Natural language analytics (NLA) presents a streamlined or automated self-service business intelligence (BI) experience for users to interact with a computer. Dresner Advisory Services defines NLA as:

“… an emerging category that uses algorithmic and semantic technology to simplify BI problems—interpreting and converting human language into data manipulation language like SQL (NLQ) and creating associated user visualizations and analyses.”

Unlike some emerging categories we cover, NLA is already here and ready for the future. To the surprise of many, “Star Trek-like” computer interactions were realized much more easily than other future predictions like the flying car (or self-driving car for that matter).

At a simple level, we can view NLA as another peripheral and means of access like a keyboard or mouse. As we move along the value chain, even simple capabilities such as the ability to transcribe, index, search, and apply analytics to spoken records likely will be a quick and easy productivity boon. And with the voice interface as the primary feature, no real barrier prevents NLA from harnessing the spoken word to gather, group, query, and analyze data with as much nuance as any developer could potentially code.

Eliminating keyboard-based processes also suggests many possibilities beyond spoken ad-hoc queries, starting with hands-free multitasking, interactive audio reporting, or using an audio query interface in group chats and collaborative settings. Anyone who deals with or has dealt with a sensory limitation could show the perfectly acceptable workarounds that already exist.

Just as paper processes were streamlined, so might the keyboard of the future augment or replace touch typing with vocal commands and physical gestures. It requires no leap of technology to operationalize and use a Siri / Alexa / Google Home-type interface for both BI-type queries and subsequent vocal intervention to tweak a sales target or adjust inventory from the boardroom or the bedside. Any industry that leans often on lexicons or dictionaries of terms is likely to see opportunities with NLA. It’s not hard to picture executives and managers as targeted users.

This is where we get ahead of ourselves because, based on adoption levels, it is still appropriate to describe NLA in future terms. As our market survey reveals, though a solid majority of users consider NLA “important,” only about one-quarter of organizations use NLA in BI, and another one-third have no plans to use it. Why is that?

It is a question still being sorted out as convenience, ease of use, personalization, and human nature collide. Practical considerations and behavioral quirks always lead us to different personal and situational preferences. For example, hands-free interfaces became extremely popular with drivers for safety reasons and are a preferred workaround for text messaging (following in the tradition of voice mails no less!).

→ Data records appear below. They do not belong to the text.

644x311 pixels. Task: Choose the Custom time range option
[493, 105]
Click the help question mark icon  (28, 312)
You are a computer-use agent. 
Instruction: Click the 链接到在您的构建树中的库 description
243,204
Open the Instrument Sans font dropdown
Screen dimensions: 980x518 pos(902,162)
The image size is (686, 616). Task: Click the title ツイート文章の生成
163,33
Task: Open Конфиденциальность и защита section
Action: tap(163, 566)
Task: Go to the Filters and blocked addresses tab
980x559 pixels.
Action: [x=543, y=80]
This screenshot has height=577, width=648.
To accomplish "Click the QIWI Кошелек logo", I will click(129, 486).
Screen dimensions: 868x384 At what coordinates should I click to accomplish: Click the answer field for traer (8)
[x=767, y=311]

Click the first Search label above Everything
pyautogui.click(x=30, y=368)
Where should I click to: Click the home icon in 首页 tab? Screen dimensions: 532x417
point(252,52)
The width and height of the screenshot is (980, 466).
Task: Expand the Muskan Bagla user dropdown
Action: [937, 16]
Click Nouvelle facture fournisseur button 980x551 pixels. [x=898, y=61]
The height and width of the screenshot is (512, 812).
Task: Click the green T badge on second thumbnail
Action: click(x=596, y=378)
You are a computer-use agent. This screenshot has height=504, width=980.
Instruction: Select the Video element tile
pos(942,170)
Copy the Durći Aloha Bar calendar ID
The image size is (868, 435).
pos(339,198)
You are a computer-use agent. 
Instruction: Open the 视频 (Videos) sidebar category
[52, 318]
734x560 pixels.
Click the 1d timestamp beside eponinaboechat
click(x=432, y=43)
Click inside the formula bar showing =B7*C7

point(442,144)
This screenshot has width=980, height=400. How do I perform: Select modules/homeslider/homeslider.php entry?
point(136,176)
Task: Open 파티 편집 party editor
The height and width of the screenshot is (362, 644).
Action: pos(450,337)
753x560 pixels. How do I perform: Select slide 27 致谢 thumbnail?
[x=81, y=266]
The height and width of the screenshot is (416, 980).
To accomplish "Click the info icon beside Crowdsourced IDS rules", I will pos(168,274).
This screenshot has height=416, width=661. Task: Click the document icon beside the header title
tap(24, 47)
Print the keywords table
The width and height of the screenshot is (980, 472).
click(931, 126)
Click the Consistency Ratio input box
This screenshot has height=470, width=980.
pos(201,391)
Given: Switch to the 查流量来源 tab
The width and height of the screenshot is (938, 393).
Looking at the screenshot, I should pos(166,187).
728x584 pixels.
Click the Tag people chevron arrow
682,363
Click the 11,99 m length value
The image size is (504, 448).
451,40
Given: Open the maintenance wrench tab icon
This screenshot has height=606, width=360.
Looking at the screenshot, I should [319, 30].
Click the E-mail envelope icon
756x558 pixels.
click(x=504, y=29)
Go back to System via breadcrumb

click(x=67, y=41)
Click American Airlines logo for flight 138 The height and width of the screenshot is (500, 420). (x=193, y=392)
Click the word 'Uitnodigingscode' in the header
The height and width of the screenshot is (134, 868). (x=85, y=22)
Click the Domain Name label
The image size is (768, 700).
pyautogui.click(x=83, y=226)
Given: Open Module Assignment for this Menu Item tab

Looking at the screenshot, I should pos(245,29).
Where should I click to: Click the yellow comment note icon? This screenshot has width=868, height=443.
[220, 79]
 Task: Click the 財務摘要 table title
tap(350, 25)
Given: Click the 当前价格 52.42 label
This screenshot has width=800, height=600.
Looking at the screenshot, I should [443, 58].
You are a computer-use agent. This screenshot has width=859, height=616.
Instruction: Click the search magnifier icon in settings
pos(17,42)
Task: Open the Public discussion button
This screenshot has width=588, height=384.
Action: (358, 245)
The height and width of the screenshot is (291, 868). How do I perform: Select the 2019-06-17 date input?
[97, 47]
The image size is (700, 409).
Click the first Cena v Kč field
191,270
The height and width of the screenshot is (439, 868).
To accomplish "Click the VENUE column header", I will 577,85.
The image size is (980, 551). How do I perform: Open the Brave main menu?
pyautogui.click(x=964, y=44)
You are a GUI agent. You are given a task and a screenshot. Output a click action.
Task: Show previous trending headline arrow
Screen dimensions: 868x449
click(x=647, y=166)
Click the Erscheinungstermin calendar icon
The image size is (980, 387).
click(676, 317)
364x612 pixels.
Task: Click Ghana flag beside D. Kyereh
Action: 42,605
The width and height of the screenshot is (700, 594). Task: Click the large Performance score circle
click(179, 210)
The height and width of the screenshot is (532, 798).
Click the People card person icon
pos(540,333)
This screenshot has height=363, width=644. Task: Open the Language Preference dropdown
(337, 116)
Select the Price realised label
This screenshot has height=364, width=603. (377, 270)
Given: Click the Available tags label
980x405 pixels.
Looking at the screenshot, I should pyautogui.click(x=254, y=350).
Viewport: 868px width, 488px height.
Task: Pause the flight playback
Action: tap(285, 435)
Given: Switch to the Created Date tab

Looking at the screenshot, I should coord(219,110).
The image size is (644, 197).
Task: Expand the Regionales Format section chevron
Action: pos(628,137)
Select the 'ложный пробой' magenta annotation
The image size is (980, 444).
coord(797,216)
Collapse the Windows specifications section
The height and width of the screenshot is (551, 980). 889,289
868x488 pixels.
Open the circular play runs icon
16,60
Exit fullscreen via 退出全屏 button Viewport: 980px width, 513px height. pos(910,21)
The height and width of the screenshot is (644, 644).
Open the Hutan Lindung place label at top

Likewise, NLA might well find its way to the mainstream by catching on as a redundancy or augmentation, not as a threatening or unwelcome replacement. Spreadsheets and visualizations are certainly not going away, so we’d fully expect that hands, eyes, voices, and ears will all be important transmitters and receptors for BI as a situation requires. As the need arises, we expect more of the future of BI will be “out of our hands” via a turn to NLA and related technologies. Not yet, but ready for the future.